Zynga's Pincus Withdraws Further From Operations
Zynga Inc (NASDAQ:ZNGA) co-founder Mark Pincus is relinquishing the last of his operational duties at the social gaming company starting on Wednesday, taking on an advisory role as Chief Executive Officer Don Mattrick pushes through a restructuring plan.
Shares in Zynga were up 4.5 percent in after-hours trading Wednesday after closing at $4.42 on the Nasdaq.
Pincus, who remains chairman of the board, has decided to move on from day-to-day operations as chief product officer, Zynga said in a statement.
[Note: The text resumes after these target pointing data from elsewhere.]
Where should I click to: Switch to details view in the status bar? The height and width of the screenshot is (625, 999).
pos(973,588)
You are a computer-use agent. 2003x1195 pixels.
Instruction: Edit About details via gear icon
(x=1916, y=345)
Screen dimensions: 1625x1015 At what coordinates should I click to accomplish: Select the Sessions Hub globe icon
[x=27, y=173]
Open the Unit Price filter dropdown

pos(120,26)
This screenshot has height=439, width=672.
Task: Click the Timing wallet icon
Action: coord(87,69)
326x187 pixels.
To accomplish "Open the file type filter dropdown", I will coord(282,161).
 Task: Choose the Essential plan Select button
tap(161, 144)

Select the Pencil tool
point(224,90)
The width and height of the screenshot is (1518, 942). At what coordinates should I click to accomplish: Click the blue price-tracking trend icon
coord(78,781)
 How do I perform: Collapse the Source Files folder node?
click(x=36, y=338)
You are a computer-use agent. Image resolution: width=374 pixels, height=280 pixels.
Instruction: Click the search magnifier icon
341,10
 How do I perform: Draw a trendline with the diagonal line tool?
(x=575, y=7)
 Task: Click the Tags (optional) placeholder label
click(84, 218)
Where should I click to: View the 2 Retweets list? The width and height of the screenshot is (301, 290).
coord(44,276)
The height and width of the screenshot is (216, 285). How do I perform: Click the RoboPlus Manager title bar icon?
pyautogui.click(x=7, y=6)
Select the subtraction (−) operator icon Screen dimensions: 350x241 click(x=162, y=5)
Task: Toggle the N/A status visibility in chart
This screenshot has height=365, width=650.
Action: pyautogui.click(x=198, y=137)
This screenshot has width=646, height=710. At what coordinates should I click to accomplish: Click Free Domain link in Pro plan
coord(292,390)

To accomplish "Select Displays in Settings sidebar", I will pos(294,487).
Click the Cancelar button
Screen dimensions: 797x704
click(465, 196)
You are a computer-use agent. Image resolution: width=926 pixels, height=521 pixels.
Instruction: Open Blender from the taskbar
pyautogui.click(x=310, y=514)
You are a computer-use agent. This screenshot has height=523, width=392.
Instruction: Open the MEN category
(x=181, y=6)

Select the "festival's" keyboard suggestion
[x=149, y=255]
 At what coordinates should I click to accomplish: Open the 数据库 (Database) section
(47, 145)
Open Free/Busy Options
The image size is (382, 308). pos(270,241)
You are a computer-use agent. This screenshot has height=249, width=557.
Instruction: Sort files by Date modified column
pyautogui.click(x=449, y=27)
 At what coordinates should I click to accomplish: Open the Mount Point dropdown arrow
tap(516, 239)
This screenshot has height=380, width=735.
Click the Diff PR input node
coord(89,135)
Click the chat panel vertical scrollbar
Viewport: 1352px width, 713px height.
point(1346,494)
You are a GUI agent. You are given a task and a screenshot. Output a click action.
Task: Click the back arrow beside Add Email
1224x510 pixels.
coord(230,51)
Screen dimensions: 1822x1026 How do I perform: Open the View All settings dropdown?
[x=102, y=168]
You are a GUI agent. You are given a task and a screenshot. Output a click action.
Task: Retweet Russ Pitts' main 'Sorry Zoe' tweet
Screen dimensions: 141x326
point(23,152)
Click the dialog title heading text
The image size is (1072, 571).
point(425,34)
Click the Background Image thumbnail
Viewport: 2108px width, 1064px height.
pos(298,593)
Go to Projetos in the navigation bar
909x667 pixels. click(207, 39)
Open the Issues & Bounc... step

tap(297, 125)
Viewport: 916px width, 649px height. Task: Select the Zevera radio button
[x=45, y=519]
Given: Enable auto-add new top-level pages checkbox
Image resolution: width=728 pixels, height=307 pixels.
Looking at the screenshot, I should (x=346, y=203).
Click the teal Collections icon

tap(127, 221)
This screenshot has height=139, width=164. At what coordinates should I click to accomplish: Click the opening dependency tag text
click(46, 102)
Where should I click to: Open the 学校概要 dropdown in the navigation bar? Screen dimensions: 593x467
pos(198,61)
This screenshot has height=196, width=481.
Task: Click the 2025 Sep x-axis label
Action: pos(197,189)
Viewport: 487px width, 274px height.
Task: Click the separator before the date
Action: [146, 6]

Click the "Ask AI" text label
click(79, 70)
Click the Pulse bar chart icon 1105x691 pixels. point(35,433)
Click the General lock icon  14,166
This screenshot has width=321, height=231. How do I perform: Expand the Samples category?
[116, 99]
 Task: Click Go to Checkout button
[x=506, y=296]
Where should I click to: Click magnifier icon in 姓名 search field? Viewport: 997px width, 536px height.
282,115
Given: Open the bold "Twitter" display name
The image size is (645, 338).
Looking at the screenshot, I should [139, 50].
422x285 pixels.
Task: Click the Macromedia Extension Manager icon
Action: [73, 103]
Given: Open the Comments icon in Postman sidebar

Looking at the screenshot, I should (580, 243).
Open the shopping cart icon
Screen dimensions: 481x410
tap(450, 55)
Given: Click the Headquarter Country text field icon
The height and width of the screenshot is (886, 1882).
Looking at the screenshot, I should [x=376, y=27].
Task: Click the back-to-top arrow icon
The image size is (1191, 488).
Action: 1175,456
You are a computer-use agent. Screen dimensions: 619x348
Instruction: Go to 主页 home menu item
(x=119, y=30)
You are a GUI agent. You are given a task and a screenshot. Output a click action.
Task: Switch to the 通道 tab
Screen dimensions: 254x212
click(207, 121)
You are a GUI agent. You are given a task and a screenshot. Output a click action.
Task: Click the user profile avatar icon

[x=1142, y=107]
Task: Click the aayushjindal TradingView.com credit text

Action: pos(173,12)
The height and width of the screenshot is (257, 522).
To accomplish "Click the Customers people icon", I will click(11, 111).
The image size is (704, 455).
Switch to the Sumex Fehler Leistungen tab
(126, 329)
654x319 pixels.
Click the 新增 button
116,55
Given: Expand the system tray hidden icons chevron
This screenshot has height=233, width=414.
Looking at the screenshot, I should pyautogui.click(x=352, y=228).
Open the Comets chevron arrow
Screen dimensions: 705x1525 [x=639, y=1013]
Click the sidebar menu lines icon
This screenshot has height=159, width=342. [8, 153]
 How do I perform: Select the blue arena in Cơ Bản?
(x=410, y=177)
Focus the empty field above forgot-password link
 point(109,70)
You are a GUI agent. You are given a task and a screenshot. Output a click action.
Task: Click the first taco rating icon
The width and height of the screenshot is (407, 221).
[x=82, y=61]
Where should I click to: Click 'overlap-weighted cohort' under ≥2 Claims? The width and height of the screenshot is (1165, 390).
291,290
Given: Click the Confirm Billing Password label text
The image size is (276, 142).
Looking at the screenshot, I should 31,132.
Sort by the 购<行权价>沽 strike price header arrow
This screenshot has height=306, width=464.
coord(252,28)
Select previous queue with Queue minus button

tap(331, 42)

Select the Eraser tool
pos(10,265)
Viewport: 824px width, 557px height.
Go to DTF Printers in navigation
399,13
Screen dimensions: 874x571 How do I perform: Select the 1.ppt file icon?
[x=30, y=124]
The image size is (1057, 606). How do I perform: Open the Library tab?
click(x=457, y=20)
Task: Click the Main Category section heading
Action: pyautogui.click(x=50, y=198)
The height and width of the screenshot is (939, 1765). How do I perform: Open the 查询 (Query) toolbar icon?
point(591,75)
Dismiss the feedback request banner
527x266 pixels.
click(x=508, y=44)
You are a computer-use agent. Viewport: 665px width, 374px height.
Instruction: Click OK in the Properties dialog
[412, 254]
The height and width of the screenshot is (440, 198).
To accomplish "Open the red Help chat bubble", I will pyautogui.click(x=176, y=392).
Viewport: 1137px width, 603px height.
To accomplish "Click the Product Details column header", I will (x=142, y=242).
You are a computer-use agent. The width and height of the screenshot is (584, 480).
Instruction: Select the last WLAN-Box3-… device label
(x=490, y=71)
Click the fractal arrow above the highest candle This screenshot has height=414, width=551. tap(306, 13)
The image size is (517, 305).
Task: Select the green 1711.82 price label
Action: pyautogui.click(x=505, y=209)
He has been stepping back from the company that once dominated gaming on Facebook with "Farmville" but is now losing users to mobile game developers.
On Wednesday, the company reported a 36 percent drop in March-quarter revenue to $168 million, though that beat analysts' forecasts for $146.5 million.
The number of monthly players continued to fall, slipping to 123 million or less than half of 253 million at the end of the first quarter of 2013.
In July, Zynga hired Mattick, the former head of Microsoft Corp's Xbox business, to replace Pincus as CEO. Mattrick has been managing a series of layoffs, cutting costs, reviewing the company's product pipeline and reshuffling the company's top-level management.
Zynga also announced on Wednesday that it hired Alex Garden, a former executive of Microsoft's Xbox business, as president of Zynga Studios, a newly-created position that will entail overseeing the company's game studio operations.
Moreover, Henry Labounta, who has worked at Electronic Arts and Microsoft Studios, has been brought on board as Zynga's chief visual officer and Jennifer Knuckles, formerly of e-commerce portal Plum District and Clorox, will take on the role of chief marketing officer, the company said.